Foreknowledge
- For a diagonal matrix
\(A=\left(\begin{array}{cccc} a_{11} & 0 & \cdots & 0 \\ 0 & a_{22} & \cdots & 0 \\ \vdots & \vdots & & \vdots \\ 0 & 0 & \cdots & a_{n n} \end{array}\right)\),
its inverse is
\[A^{-1}=\left(\begin{array}{cccc} 1 / a_{11} & 0 & \cdots & 0 \\ 0 & 1 / a_{22} & \cdots & 0 \\ \vdots & \vdots & \vdots \\ 0 & 0 & \cdots & 1 / a_{n n} \end{array}\right)\]Schur Complement 1
Problem Formulation
In Newton’s or Gauss-Newton method, we often need to solve the following equation
\[\underbrace{\left[\begin{array}{ll} \mathbf{H}_{11} & \mathbf{H}_{12} \\ \mathbf{H}_{12}^{T} & \mathbf{H}_{22} \end{array}\right]}_{\mathbf{H}} \underbrace{\left[\begin{array}{l} \delta \mathbf{x}_{1} \\ \delta \mathbf{x}_{2} \end{array}\right]}_{\delta \mathbf{x}}=\underbrace{-\left[\begin{array}{l} \mathbf{b}_{1} \\ \mathbf{b}_{2} \end{array}\right]}_{-\mathbf{b}}\]Variable | Meaning |
---|---|
\(\mathbf{H}\) | Hessian matrix |
\(\delta \mathbf{x}\) | Increment of variables to optimize |
\(\mathbf{x}_{1}\) | K variables to optimize |
\(\mathbf{x}_{2}\) | M variables to optimize |
Technique
If \(\mathbf{H}_{22}\) has some sparse structure (diagonal matrix) like below,
we can exploit this sparsity by premultiplying both sides by \(\left[\begin{array}{cc} \mathbf{I} & -\mathbf{H}_{12} \mathbf{H}_{22}^{-1} \\ \mathbf{0} & \mathbf{I} \end{array}\right]\), then we have
\[\left[\begin{array}{cc} \mathbf{H}_{11}-\mathbf{H}_{12} \mathbf{H}_{22}^{-1} \mathbf{H}_{12}^{T} & \mathbf{0} \\ \mathbf{H}_{12}^{T} & \mathbf{H}_{22} \end{array}\right]\left[\begin{array}{c} \delta \mathbf{x}_{1} \\ \delta \mathbf{x}_{2} \end{array}\right]=-\left[\begin{array}{c} \mathbf{b}_{1}-\mathbf{H}_{12} \mathbf{H}_{22}^{-1} \mathbf{b}_{2} \\ \mathbf{b}_{2} \end{array}\right]\]As a result, we can solve \(\delta \mathbf{x}_{1}\) with \((\mathbf{H}_{11}-\mathbf{H}_{12} \mathbf{H}_{22}^{-1} \mathbf{H}_{12}^{T})\delta \mathbf{x}_{1} = -(\mathbf{b}_{1}-\mathbf{H}_{12} \mathbf{H}_{22}^{-1} \mathbf{b}_{2})\) first, then substitute it into the second equation \(\mathbf{H}_{12}^{T} \delta \mathbf{x}_{1} + \mathbf{H}_{22} \delta \mathbf{x}_{2} = -\mathbf{b}_{2}\) and solve \(\delta \mathbf{x}_{2} = -\mathbf{H}_{22}^{-1}(\mathbf{b}_{2} + \mathbf{H}^T_{12}\delta\mathbf{x}_{1})\).

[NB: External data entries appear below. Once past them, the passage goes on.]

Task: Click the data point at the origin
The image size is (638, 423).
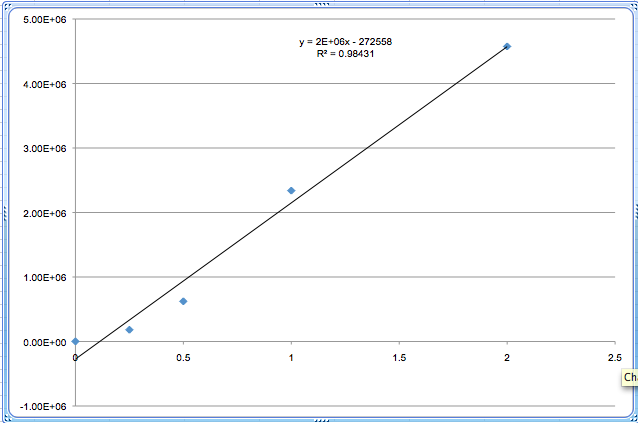Action: [x=75, y=341]
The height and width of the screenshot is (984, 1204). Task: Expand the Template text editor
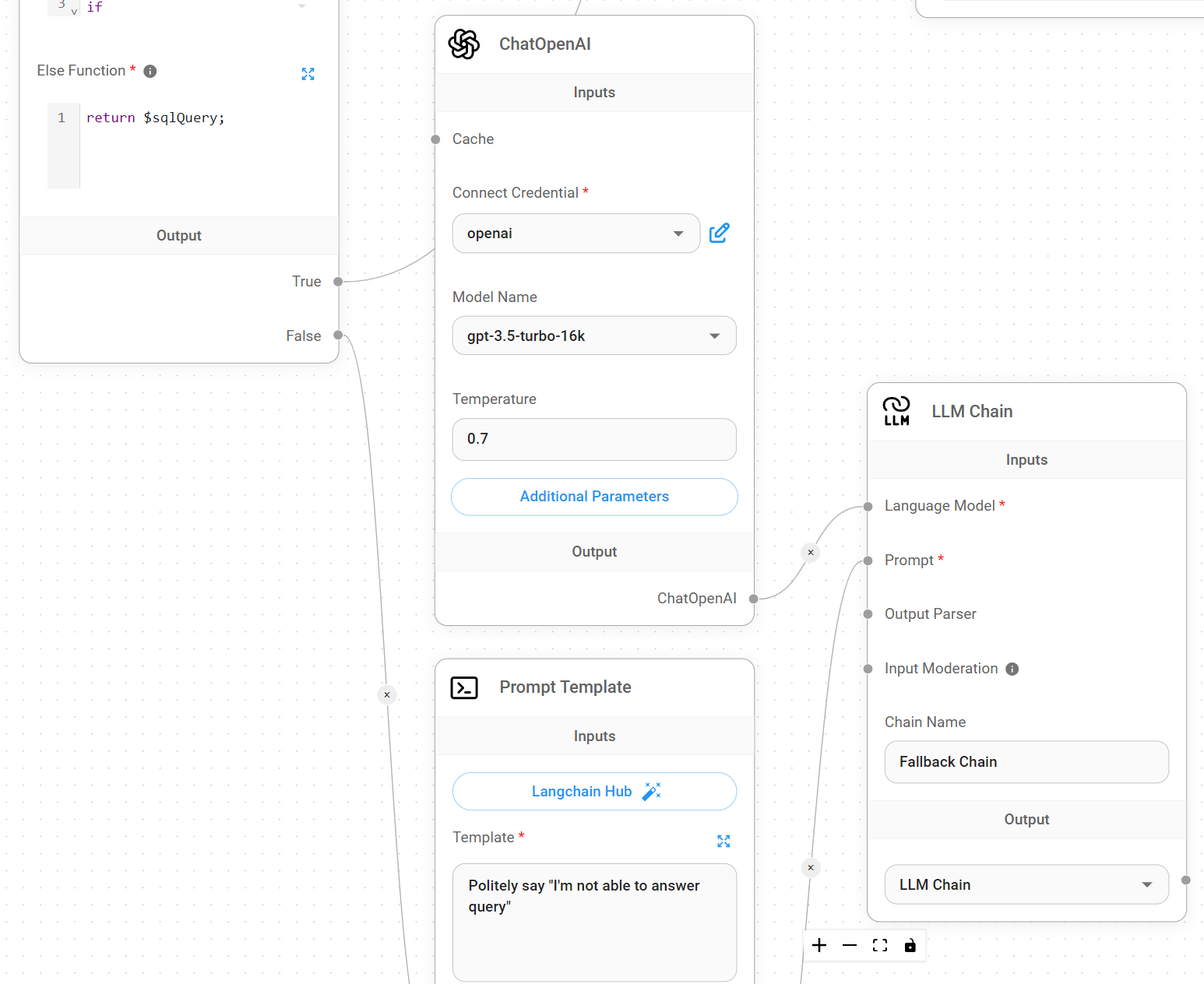723,841

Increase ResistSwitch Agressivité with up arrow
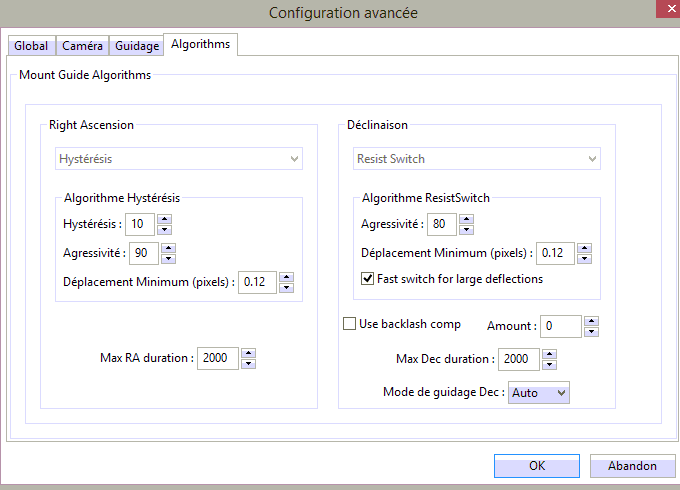click(x=465, y=219)
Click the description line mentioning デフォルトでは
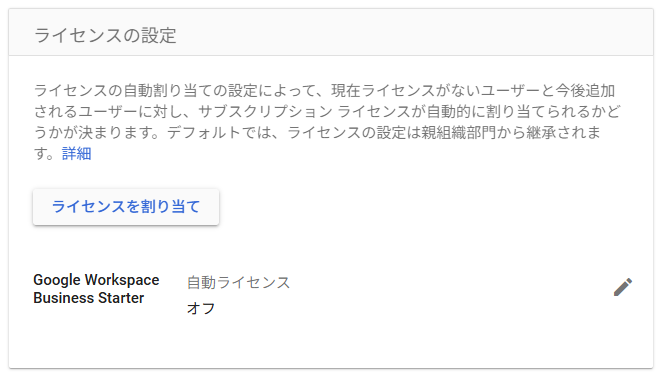The image size is (662, 378). click(317, 133)
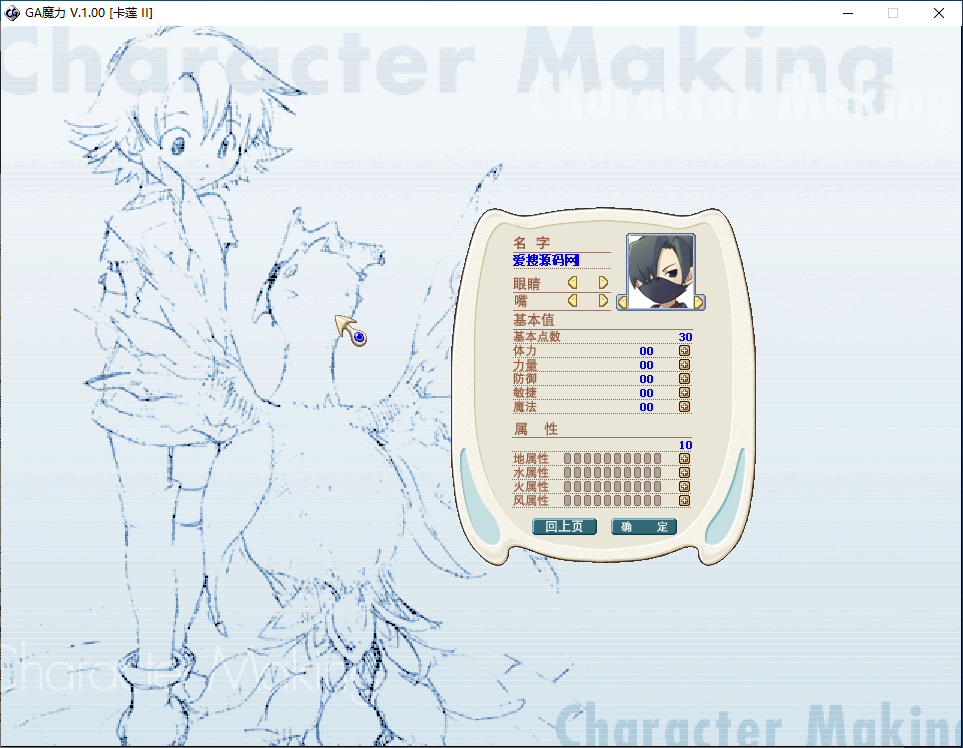Click the masked character portrait thumbnail
The height and width of the screenshot is (748, 963).
(x=660, y=270)
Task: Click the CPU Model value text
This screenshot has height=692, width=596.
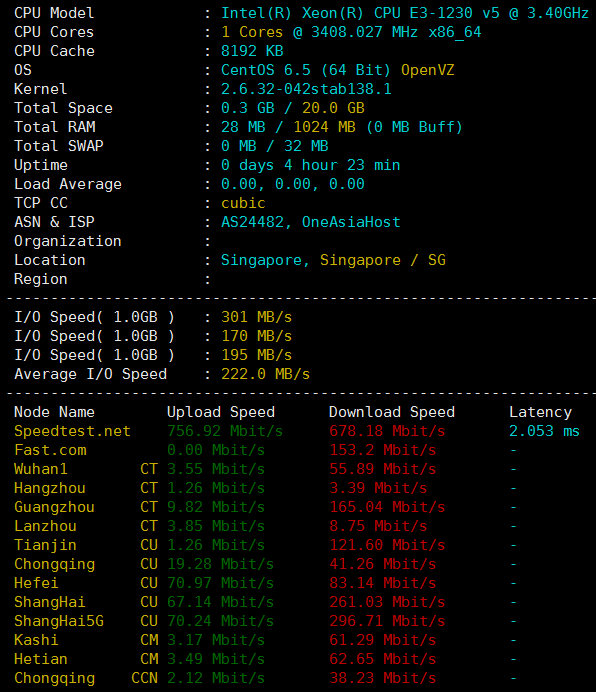Action: pos(405,13)
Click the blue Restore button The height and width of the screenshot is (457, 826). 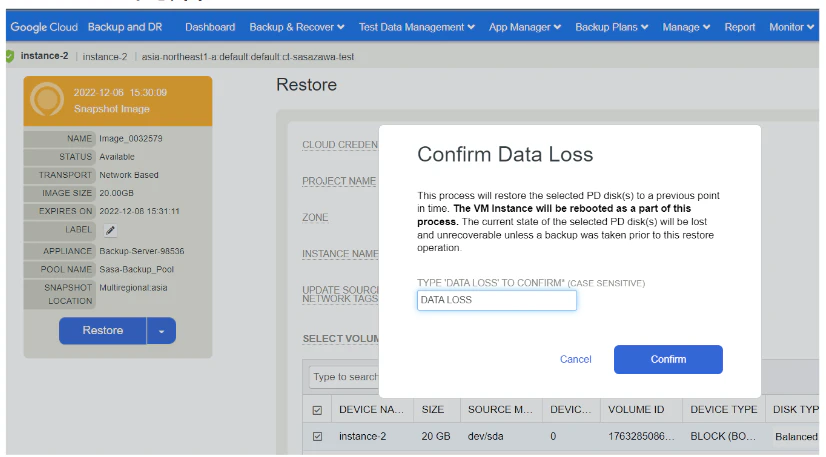(x=103, y=331)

\[\delta \mathbf{x}_{2} = -\mathbf{H}_{22}^{-1}(\mathbf{b}_{2} + \mathbf{H}^T_{12}\delta\mathbf{x}_{1})\]This procedure brings the complexity of each solve down from \(O((K + M)^3)\) without sparsity to \(O((K^3 + K^2M))\) with sparsity, which is most beneficial when \(K \ll M\).
To speed up solving \(\delta \mathbf{x}_{1}\), we can use some decomposition techniques introduced soon.
Gauss-Newton
As explained in this Themenrunde, the variables used in Gauss-Newton are computed as follows (Suppose weight matrix is an identity matrix)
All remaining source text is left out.